Description
Background: We recently tried making use of inactivity-cop by setting it to 300s instead of the default one-day setting. This was to address an issue where, under heavy load, ATS would become un-responsive to client requests, and the condition would persist after traffic was stopped with the active queue saying 0 connections but 'netstat -na' showing a bunch of established connections (up to the throttle limit approximately).
Inactivity cop seemed to help ATS handle this situation, but we have since experienced a couple of core dumps over the last four day period. It seems occasionally the Log Collation Client State Machine will have event value 105 or VC_EVENT_INACTIVITY_TIMEOUT, but when it reaches read_signal_and_update() it tries to call the continuation handler which down the line does not know about this event thus causing core dump !"unexpcted state" [sic].
Here is the back-trace –
(gdb) bt
#0 0x00002b67cd5405f7 in raise () from /lib64/libc.so.6
#1 0x00002b67cd541e28 in abort () from /lib64/libc.so.6
#2 0x00002b67cb032921 in ink_die_die_die () at ink_error.cc:43
#3 0x00002b67cb0329da in ink_fatal_va (fmt=0x2b67cb0442dc "%s:%d: failed assert `%s`", ap=0x7ffc690e7ba8) at ink_error.cc:65
#4 0x00002b67cb032a79 in ink_fatal (message_format=0x2b67cb0442dc "%s:%d: failed assert `%s`") at ink_error.cc:73
#5 0x00002b67cb0305a6 in _ink_assert (expression=0x7fb422 "!\"unexpcted state\"", file=0x7fb35b "LogCollationClientSM.cc",
line=445) at ink_assert.cc:37
#6 0x000000000069c86b in LogCollationClientSM::client_idle (this=0x2b681400bb00, event=105) at LogCollationClientSM.cc:445
#7 0x000000000069b427 in LogCollationClientSM::client_handler (this=0x2b681400bb00, event=105, data=0x2b680c017020)
at LogCollationClientSM.cc:119
#8 0x0000000000502cc6 in Continuation::handleEvent (this=0x2b681400bb00, event=105, data=0x2b680c017020)
at ../iocore/eventsystem/I_Continuation.h:153
#9 0x0000000000783d40 in read_signal_and_update (event=105, vc=0x2b680c016f00) at UnixNetVConnection.cc:150
#10 0x0000000000787a22 in UnixNetVConnection::mainEvent (this=0x2b680c016f00, event=1, e=0x127ad60) at UnixNetVConnection.cc:1188
#11 0x0000000000502cc6 in Continuation::handleEvent (this=0x2b680c016f00, event=1, data=0x127ad60)
at ../iocore/eventsystem/I_Continuation.h:153
#12 0x000000000077d943 in InactivityCop::check_inactivity (this=0x1209a00, event=2, e=0x127ad60) at UnixNet.cc:102
#13 0x0000000000502cc6 in Continuation::handleEvent (this=0x1209a00, event=2, data=0x127ad60)

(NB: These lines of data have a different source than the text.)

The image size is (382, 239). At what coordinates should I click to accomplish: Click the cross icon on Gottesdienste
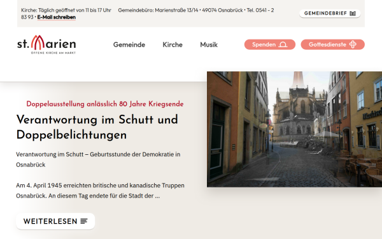coord(353,45)
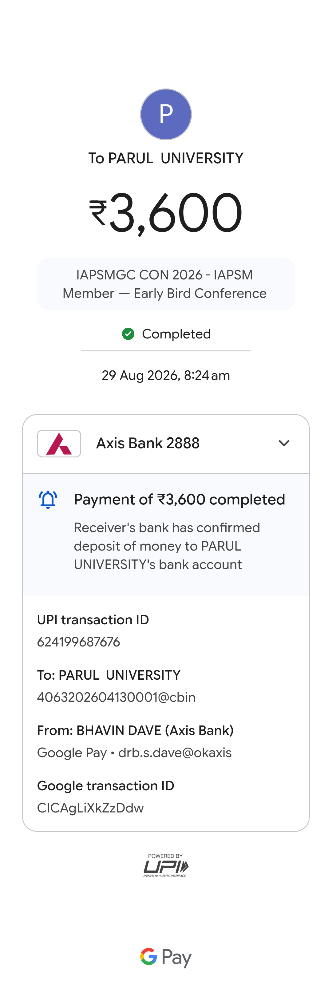Click the Payment of ₹3,600 completed banner
Viewport: 332px width, 984px height.
(166, 535)
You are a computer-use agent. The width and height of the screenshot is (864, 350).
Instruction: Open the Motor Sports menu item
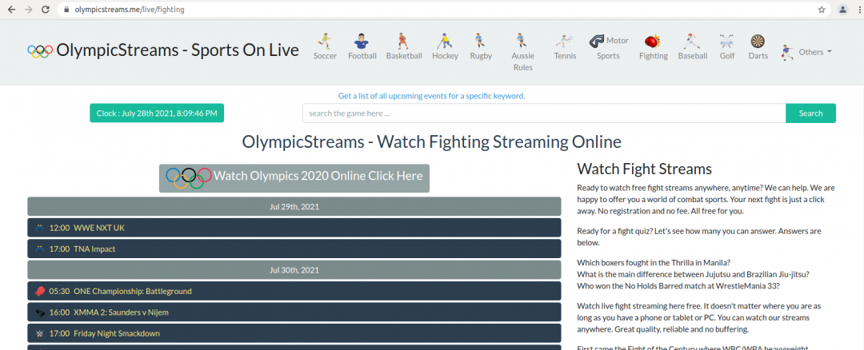609,48

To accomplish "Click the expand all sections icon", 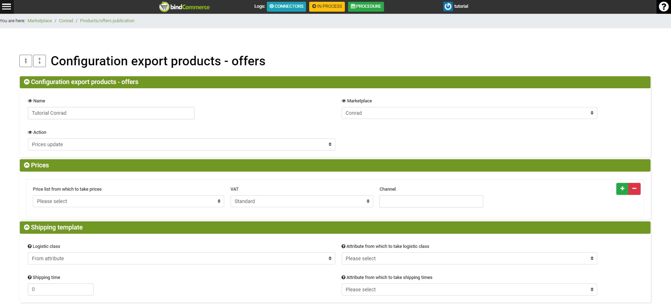I will click(x=40, y=61).
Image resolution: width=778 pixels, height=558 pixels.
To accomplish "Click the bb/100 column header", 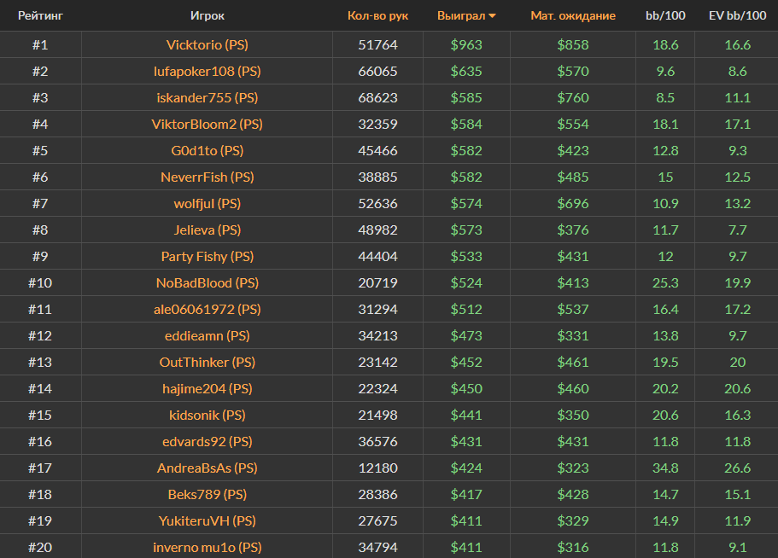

at ../iocore/eventsystem/I_Continuation.h:153
#14 0x00000000007a5df6 in EThread::process_event (this=0x2b67cf7bb010, e=0x127ad60, calling_code=2) at UnixEThread.cc:128
#15 0x00000000007a61f5 in EThread::execute (this=0x2b67cf7bb010) at UnixEThread.cc:207
#16 0x0000000000534430 in main (argv=0x7ffc690e82e8) at Main.cc:1918
I believe it takes a wrong turn here –
#9 0x0000000000783d40 in read_signal_and_update (event=105, vc=0x2b680c016f00) at UnixNetVConnection.cc:150
150 vc->read.vio._cont->handleEvent(event, &vc->read.vio);
(gdb) list
145 static inline int
146 read_signal_and_update(int event, UnixNetVConnection *vc)
147 {
148 vc->recursion++;
149 if (vc->read.vio._cont)
else {
152 switch (event)
Note: I understand that there were several issues related to TS-3196 concerning inactivity_cop and this section of code.